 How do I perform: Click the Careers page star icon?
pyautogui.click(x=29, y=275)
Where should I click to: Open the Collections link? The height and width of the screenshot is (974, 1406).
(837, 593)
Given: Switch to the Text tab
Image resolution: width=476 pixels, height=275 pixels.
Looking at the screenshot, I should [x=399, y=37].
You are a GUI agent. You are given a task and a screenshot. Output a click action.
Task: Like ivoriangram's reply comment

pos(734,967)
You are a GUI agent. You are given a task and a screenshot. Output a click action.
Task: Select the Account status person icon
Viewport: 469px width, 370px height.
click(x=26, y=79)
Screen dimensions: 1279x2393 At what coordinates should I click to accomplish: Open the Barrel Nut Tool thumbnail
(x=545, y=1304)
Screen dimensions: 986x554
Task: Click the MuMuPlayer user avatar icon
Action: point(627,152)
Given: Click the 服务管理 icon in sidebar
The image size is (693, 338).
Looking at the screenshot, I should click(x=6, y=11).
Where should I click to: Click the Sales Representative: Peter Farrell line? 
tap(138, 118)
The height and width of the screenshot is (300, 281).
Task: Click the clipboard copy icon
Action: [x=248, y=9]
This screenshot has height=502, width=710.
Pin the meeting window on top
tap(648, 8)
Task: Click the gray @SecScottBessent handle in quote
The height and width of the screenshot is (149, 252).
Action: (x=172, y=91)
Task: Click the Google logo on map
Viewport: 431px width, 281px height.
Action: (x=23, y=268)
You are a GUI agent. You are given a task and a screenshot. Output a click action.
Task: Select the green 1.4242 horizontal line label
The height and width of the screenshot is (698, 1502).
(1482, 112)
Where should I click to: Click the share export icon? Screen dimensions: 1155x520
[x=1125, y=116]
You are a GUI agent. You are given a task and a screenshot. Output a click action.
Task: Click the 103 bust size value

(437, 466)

━━━

Retype, without changes, the lines from the line holding "Task: Select the green" to the end of the data, both ends included.

[Reply to the exercise]
Task: Select the green 1.4242 horizontal line label
The height and width of the screenshot is (698, 1502).
(1482, 112)
Where should I click to: Click the share export icon? Screen dimensions: 1155x520
[x=1125, y=116]
You are a GUI agent. You are given a task and a screenshot. Output a click action.
Task: Click the 103 bust size value

(437, 466)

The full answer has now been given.